» TASK OBJECTIVE: Reproduce the entries below from the line containing "The height and" through the end of the entries, inclusive, multiplying every coordinate in the answers by 2.1 and rounding to the nearest whole number, with halves rounded up. Omit the pictures from your answer.

A block of data:
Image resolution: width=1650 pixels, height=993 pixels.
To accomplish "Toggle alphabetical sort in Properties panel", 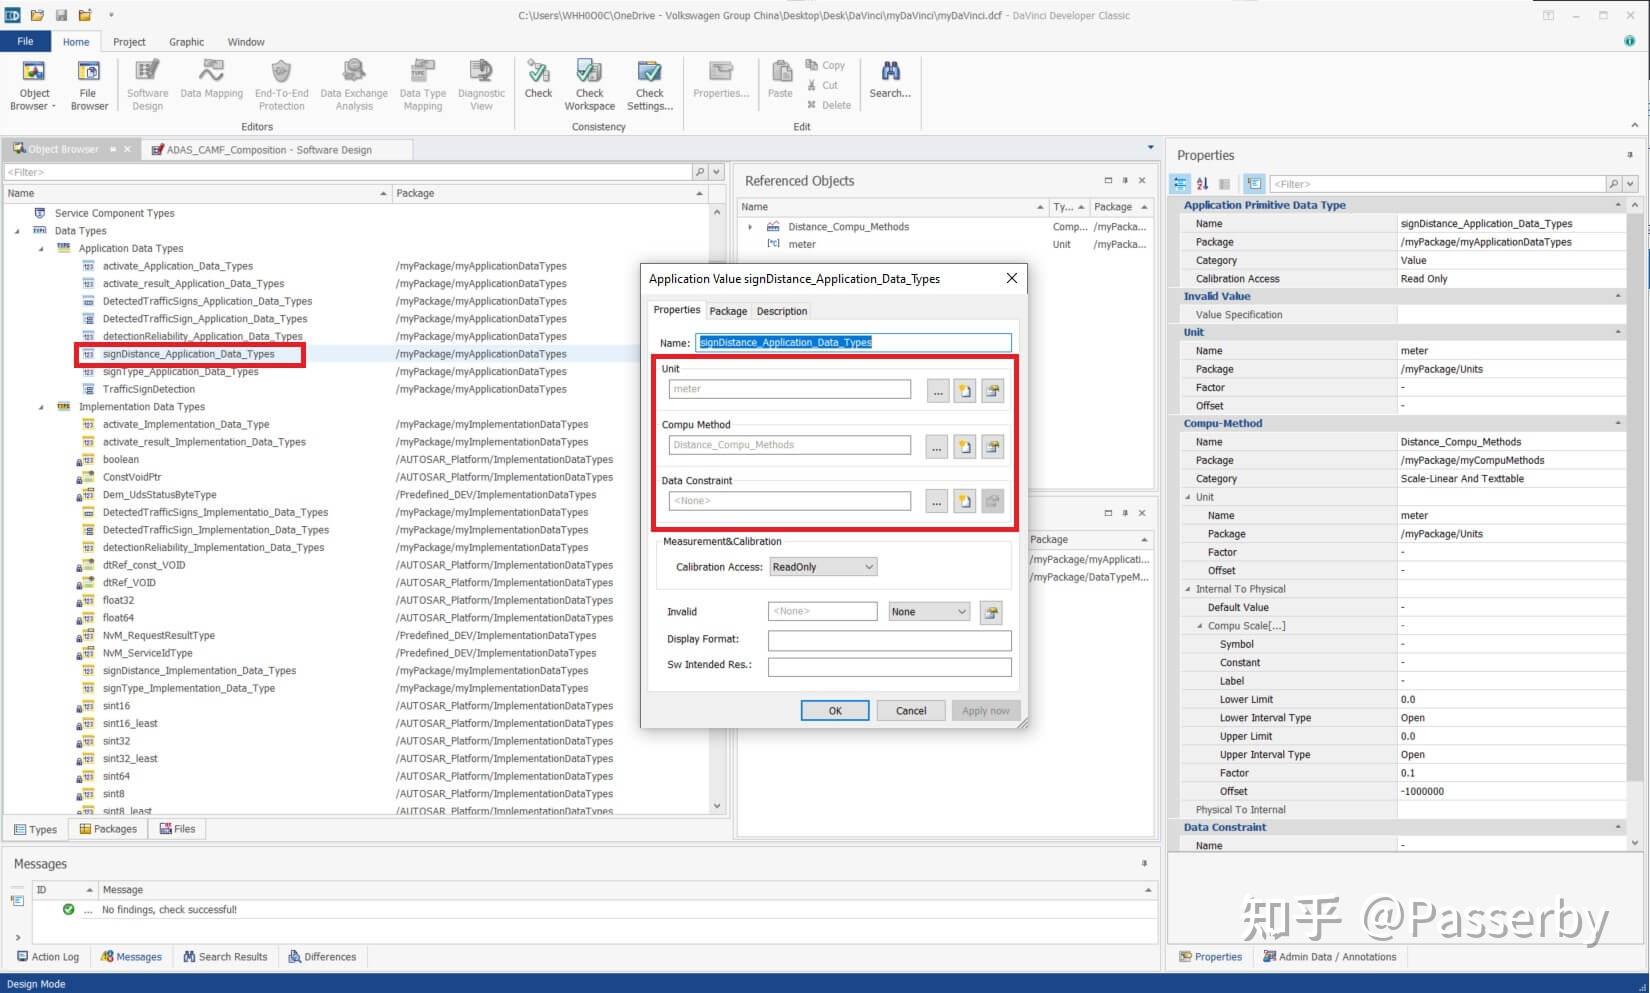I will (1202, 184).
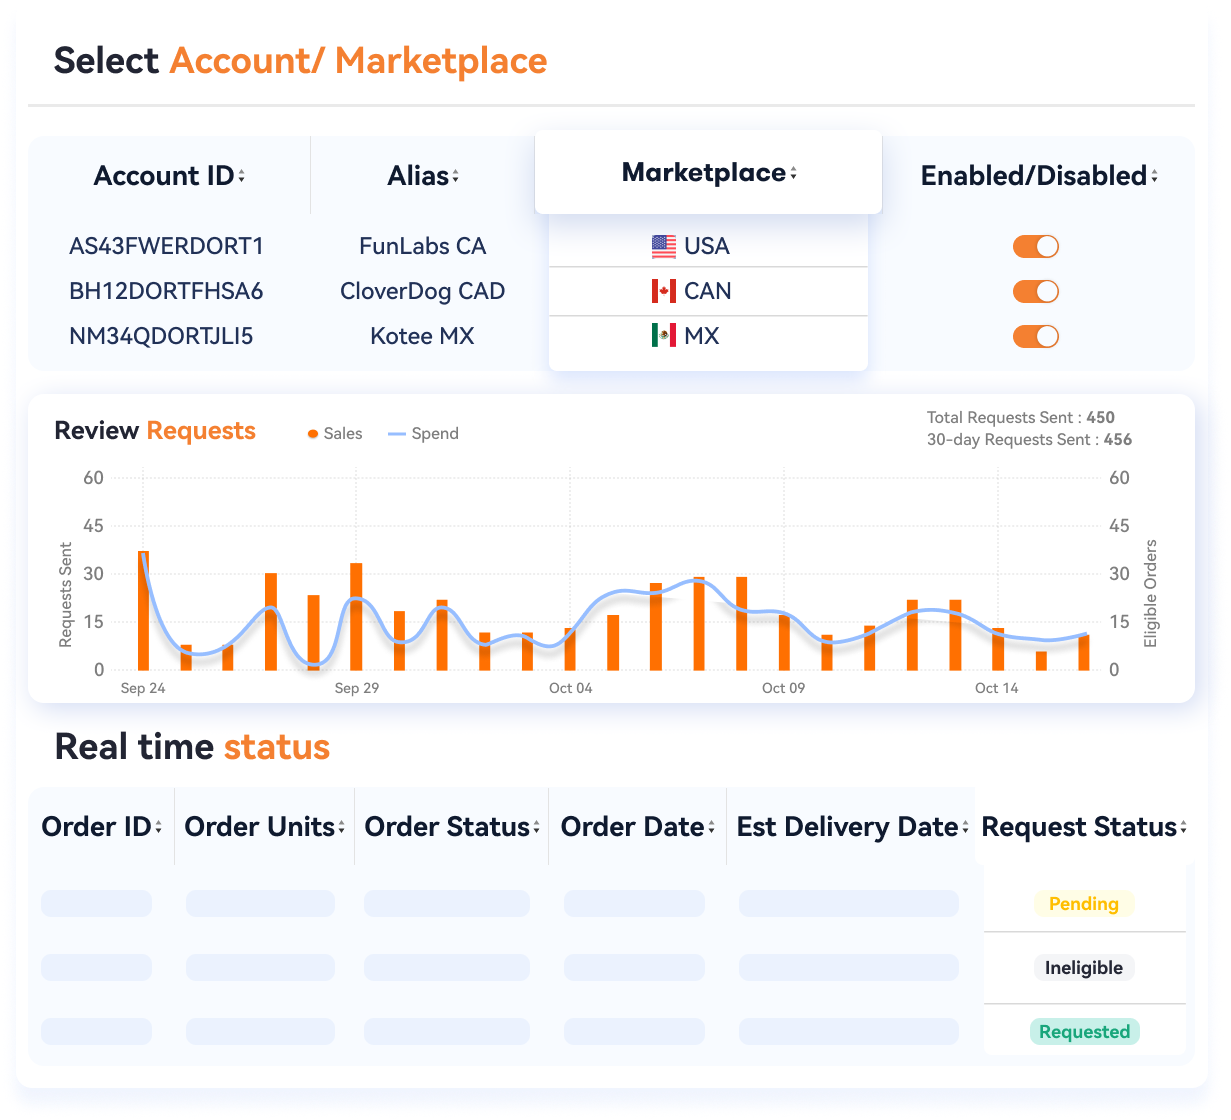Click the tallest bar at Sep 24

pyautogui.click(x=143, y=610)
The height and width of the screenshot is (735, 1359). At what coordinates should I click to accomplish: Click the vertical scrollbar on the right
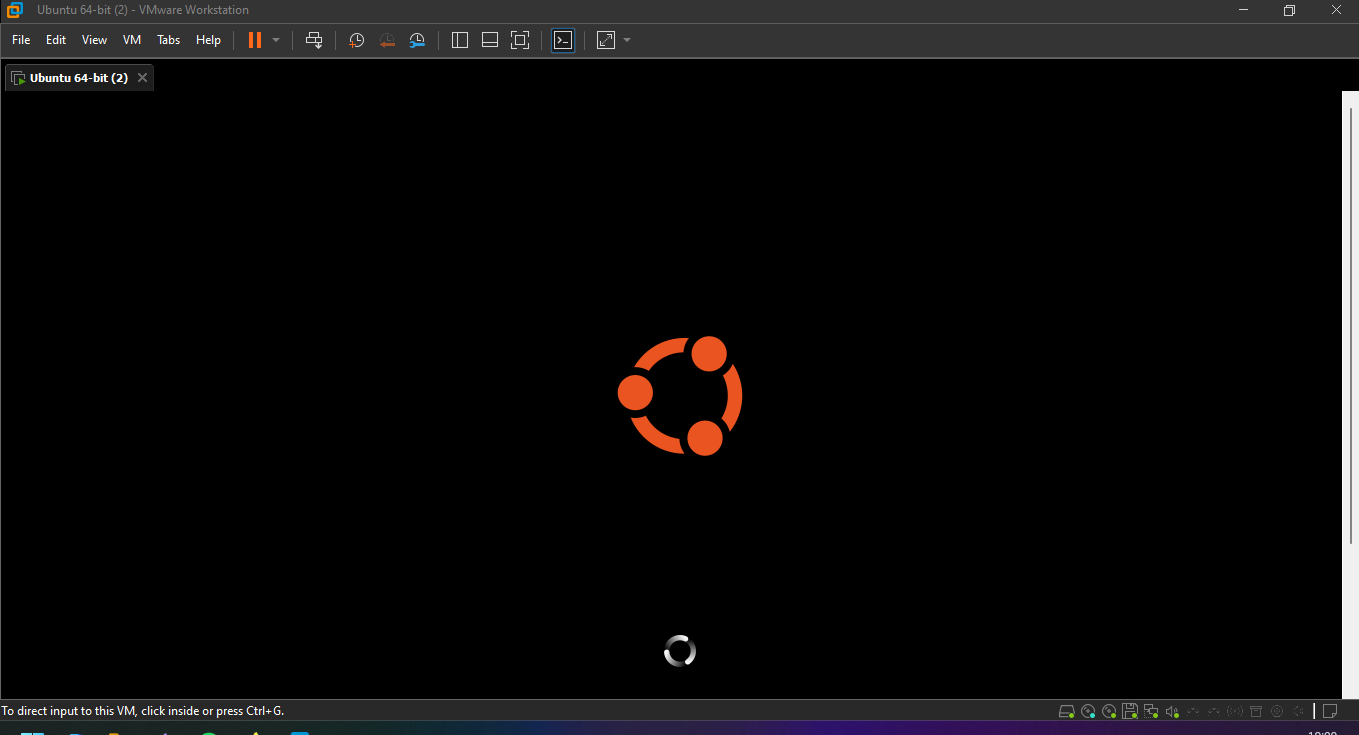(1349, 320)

» PROBLEM SOLUTION:
The height and width of the screenshot is (735, 1359). At what coordinates should I click to accomplish: Click the vertical scrollbar on the right
(2833, 672)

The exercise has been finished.